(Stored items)
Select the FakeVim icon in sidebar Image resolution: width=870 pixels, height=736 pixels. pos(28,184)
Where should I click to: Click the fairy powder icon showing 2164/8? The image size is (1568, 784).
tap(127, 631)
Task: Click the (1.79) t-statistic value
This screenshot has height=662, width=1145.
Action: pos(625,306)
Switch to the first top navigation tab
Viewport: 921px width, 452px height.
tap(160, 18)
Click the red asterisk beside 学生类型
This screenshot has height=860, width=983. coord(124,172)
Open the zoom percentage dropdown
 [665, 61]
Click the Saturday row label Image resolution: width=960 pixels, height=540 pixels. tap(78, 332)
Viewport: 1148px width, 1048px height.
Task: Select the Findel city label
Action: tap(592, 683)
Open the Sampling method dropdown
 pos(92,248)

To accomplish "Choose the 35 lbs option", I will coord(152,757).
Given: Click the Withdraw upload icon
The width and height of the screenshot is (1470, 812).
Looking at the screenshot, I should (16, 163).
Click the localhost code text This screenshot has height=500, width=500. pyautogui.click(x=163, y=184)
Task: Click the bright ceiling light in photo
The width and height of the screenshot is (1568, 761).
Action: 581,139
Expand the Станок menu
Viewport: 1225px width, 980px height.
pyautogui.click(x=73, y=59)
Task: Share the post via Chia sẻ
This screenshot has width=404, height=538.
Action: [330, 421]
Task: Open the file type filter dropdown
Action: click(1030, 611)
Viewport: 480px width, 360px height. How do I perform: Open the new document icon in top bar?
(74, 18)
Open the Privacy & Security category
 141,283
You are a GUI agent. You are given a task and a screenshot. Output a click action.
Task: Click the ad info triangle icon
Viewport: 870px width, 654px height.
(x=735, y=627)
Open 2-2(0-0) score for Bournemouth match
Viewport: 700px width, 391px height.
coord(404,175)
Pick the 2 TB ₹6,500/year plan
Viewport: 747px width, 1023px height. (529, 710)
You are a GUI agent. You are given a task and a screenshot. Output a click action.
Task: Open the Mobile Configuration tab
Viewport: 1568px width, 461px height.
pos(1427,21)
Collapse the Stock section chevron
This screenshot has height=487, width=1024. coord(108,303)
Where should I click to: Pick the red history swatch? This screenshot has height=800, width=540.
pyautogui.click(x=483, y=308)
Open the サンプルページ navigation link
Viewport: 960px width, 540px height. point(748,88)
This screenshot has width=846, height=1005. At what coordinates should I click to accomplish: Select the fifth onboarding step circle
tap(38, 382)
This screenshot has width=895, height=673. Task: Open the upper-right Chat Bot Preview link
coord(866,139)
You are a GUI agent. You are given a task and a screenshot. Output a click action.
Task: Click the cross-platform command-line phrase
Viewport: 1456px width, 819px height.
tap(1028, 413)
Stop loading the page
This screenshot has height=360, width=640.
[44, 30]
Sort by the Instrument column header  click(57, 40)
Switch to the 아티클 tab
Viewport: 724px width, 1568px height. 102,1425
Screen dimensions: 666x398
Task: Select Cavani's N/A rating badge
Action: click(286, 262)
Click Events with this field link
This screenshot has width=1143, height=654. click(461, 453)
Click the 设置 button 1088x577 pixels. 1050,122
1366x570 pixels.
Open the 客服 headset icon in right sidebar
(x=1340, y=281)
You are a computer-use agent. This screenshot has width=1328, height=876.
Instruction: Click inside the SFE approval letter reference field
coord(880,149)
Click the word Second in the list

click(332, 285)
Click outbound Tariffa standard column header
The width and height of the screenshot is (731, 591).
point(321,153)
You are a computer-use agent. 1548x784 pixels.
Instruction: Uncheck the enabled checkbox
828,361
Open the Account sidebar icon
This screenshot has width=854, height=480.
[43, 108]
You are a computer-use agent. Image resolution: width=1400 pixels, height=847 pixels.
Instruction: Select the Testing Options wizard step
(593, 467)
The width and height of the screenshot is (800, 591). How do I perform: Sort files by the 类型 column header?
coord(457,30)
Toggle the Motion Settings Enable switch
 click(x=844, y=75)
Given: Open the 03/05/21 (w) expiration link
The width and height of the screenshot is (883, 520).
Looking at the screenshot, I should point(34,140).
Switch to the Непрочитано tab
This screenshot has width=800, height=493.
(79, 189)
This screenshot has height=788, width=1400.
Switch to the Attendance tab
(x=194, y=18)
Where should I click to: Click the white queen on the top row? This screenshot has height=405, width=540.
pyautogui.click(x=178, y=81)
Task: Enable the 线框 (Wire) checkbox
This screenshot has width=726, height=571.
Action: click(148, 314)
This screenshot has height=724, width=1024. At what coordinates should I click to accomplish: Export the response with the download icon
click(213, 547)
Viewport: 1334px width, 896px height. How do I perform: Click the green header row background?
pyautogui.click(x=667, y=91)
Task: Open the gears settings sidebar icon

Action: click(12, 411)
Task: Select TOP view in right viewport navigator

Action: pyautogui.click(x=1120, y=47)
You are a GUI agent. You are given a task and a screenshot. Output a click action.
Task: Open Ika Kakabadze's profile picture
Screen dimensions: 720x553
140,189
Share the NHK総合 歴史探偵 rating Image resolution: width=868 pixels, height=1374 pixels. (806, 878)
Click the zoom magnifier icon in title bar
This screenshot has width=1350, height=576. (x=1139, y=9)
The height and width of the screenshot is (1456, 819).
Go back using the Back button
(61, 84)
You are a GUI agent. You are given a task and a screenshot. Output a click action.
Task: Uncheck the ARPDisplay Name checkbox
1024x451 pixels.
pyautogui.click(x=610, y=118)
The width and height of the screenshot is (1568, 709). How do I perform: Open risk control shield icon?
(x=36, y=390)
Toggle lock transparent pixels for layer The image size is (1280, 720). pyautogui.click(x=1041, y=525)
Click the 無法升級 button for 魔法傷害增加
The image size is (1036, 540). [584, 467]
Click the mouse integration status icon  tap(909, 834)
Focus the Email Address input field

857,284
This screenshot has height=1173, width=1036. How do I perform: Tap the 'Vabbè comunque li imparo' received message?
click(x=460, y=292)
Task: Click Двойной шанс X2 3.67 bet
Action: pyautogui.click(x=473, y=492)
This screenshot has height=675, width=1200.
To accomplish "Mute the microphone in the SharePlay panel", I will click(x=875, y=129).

**Aim of the task:** Above are records; repeat only the lines starting at the line with "Open the zoom percentage dropdown" and ending at the line with "Given: Click the Withdraw upload icon", exactly as they appear, both included.

**Solution for this problem:**
Open the zoom percentage dropdown
 [665, 61]
Click the Saturday row label Image resolution: width=960 pixels, height=540 pixels. tap(78, 332)
Viewport: 1148px width, 1048px height.
Task: Select the Findel city label
Action: tap(592, 683)
Open the Sampling method dropdown
 pos(92,248)

To accomplish "Choose the 35 lbs option", I will coord(152,757).
Given: Click the Withdraw upload icon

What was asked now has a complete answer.